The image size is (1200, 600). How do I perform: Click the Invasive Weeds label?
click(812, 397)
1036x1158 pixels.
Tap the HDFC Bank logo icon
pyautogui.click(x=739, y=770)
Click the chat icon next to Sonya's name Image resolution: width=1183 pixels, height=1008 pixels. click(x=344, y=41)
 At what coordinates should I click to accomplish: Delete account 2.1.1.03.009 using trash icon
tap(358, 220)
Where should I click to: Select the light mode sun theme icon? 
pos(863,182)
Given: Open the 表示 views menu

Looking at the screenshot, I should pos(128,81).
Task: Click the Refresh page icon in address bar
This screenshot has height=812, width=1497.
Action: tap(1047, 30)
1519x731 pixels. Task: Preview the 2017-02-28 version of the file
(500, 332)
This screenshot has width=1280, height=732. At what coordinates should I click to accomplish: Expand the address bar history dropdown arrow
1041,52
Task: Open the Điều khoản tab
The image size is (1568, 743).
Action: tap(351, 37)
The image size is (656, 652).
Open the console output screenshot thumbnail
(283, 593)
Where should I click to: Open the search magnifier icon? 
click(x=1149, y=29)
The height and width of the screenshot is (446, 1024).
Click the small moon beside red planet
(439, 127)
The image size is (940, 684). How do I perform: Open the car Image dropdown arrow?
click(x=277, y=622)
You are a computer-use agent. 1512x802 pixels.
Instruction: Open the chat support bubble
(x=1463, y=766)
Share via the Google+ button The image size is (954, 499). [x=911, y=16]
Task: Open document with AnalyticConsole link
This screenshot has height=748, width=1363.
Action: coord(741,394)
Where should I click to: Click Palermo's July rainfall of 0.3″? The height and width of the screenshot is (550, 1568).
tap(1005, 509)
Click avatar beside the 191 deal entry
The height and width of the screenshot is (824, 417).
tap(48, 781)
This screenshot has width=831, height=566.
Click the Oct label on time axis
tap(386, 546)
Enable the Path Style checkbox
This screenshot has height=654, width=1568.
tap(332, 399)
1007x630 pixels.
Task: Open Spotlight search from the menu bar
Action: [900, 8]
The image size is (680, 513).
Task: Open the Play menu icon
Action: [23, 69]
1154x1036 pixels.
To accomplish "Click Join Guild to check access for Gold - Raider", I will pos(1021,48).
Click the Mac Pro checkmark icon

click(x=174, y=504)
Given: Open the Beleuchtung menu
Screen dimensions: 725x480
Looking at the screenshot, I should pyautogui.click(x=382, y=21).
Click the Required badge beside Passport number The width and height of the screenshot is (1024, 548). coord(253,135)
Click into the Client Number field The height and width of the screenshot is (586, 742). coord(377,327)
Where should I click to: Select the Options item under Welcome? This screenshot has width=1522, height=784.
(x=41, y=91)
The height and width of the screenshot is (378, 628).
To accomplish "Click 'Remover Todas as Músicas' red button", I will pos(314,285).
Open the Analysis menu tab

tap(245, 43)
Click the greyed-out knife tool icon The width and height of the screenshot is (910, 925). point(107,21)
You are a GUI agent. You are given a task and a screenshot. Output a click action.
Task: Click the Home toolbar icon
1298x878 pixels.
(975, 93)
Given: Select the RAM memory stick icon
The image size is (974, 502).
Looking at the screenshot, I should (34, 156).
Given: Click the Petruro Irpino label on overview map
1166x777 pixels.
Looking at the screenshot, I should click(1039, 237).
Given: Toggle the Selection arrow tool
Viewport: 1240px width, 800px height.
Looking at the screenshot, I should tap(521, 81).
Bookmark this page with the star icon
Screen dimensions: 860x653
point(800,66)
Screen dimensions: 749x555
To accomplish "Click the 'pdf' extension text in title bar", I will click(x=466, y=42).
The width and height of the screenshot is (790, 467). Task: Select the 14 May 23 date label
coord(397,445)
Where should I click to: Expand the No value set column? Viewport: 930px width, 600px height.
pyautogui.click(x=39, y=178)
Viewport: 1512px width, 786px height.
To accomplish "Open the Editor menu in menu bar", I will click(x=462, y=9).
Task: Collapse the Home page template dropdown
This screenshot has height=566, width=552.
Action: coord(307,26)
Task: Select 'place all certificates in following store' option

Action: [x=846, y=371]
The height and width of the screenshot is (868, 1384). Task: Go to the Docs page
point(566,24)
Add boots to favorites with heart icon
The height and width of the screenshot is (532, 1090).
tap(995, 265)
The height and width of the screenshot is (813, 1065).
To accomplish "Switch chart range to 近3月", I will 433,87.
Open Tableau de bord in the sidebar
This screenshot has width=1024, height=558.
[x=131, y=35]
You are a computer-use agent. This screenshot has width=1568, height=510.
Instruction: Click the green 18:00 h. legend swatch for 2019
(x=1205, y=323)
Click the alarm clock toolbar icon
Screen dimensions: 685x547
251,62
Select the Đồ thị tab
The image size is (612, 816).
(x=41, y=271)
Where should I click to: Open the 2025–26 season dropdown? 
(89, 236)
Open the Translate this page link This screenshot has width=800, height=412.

--

**What is expected**
Please copy each line of the records above in which the word "computer" can be found.

**The answer**
You are a computer-use agent. 1512x802 pixels.
You are a computer-use agent. This screenshot has width=1568, height=510.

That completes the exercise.